Aide juridictionnelle, blanchiment d’argent, secret professionnel, réduction de la sphère judiciaire : les avocats multiplient les reproches au pouvoir en place. Par la voie de leurs représentants, ils menacent d’organiser, à la rentrée une grève et une manifestation.

Rien ne vaut une fable bien racontée pour étayer une démonstration. « Un client veut divorcer  », narre Christian Charrière-Bournazel, président du Conseil national des barreaux (CNB). « L’avocat lui propose de négocier. ‘Non, mon épouse et moi sommes déterminés’, répond le client. L’avocat parvient, chemin faisant, à convaincre son interlocuteur de ses obligations de mari et de père de famille et de loger son épouse, qui lui a fait trois enfants et n’a jamais travaillé », détaille l’orateur, qui poursuit : « Le client ne souhaite pas lui donner d’argent, ‘car elle pourrait le dépenser’, ni un appartement, ‘car elle en ferait profiter les enfants qu’elle serait susceptible d’avoir avec un autre homme’. ‘Alors, faisons une société civile immobilière dont vous conserverez les parts, et dont elle sera usufruitière’, propose l’avocat. ‘Très bien. Dois-je voir un notaire ?’, demande le client. ‘Non, non, non, je peux faire ça moi-même. Comment allez-vous financer ? Par un prêt ?’, lui répond son conseil. ‘Ce n’est pas nécessaire, maître. J’ai des réserves, j’ai fait des économies’ », continue Christian Charrière-Bournazel, très doué pour se mettre successivement dans la peau des deux personnages, le client matois et l’avocat conciliant. L’histoire un tantinet vieille France se termine ainsi : « L’avocat exerce son devoir de vigilance. ‘Vous êtes en règle, fiscalement ?’ ‘Mais oui, je suis honnête, je paie mes impôts’, répond le quidam, qui finit par évoquer une opération, conclue dix ans plus tôt, et non déclarée au fisc. Eh bien, à cause de ce simple fait, l’avocat est dans l’obligation de dénoncer son client ! », s’exclame Christian Charrière-Bournazel.

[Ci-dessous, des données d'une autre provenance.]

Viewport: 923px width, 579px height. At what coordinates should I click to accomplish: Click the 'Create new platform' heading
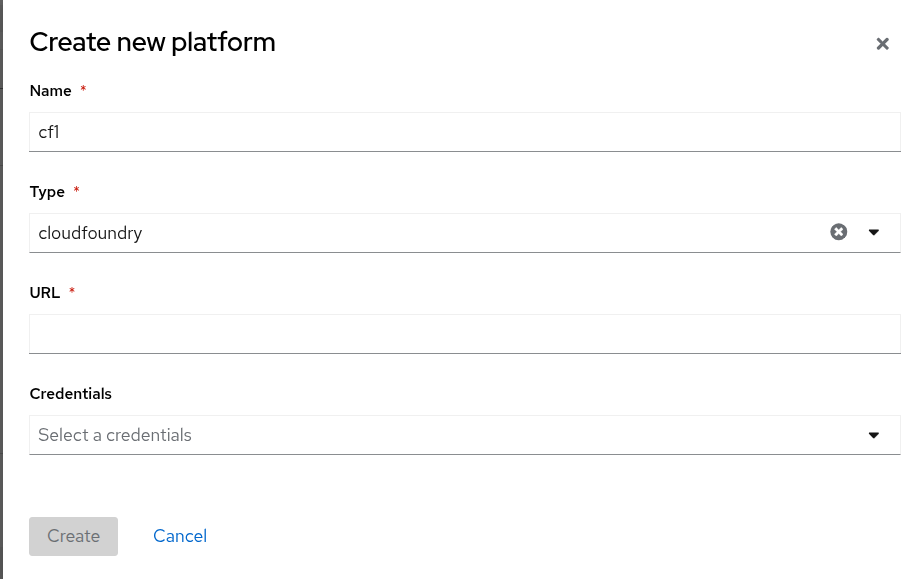click(153, 42)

Les caisses professionnelles surveillées

Régulièrement, les avocats protestent contre les dispositions anti-blanchiment les conduisant à signaler à Tracfin, la cellule spécialisée de Bercy, tout « soupçon » qu’ils pourraient nourrir à l’égard d’un client. Le cas exposé longuement par le président du CNB tombe déjà sous le coup de la loi. Mais le représentant des 56 000 avocats de France s’en prend cette fois à un amendement au projet de loi sur la lutte contre la fraude fiscale, voté le 20 juin par l’Assemblée nationale. Ce texte concerne les Caisses des règlements pécuniaires des avocats (Carpa), chargées d’organiser le maniement des fonds (dommages-intérêts, compensations financières, etc.) reçus par les praticiens pour le compte de leurs clients. Les caisses, que le directeur de Tracfin, Jean-Baptiste Carpentier, aurait qualifiées de « grandes lessiveuses  », seraient désormais soumises à la « déclaration de soupçon ». « Comme si les Carpa étaient un réceptacle de la fraude fiscale ! », tonne Christian Charrière-Bournazel, qui voit dans cet amendement parlementaire la marque d’une « suspicion permanente ». Les avocats espèrent toutefois une prochaine réécriture de l’amendement. Plus généralement, le CNB juge que les dispositions du projet de loi, « aussi légitime que puisse être l’objectif de lutte contre la fraude fiscale », portent « une atteinte grave aux libertés publiques, individuelles et collectives ». Ces protestations récurrentes semblent porter leurs fruits… en tous cas auprès des robes noires. En effet, en 2011, seule une déclaration de soupçon émanant d’un avocat est parvenue à Tracfin, tandis que les notaires en effectuaient un millier et les banques 15 000.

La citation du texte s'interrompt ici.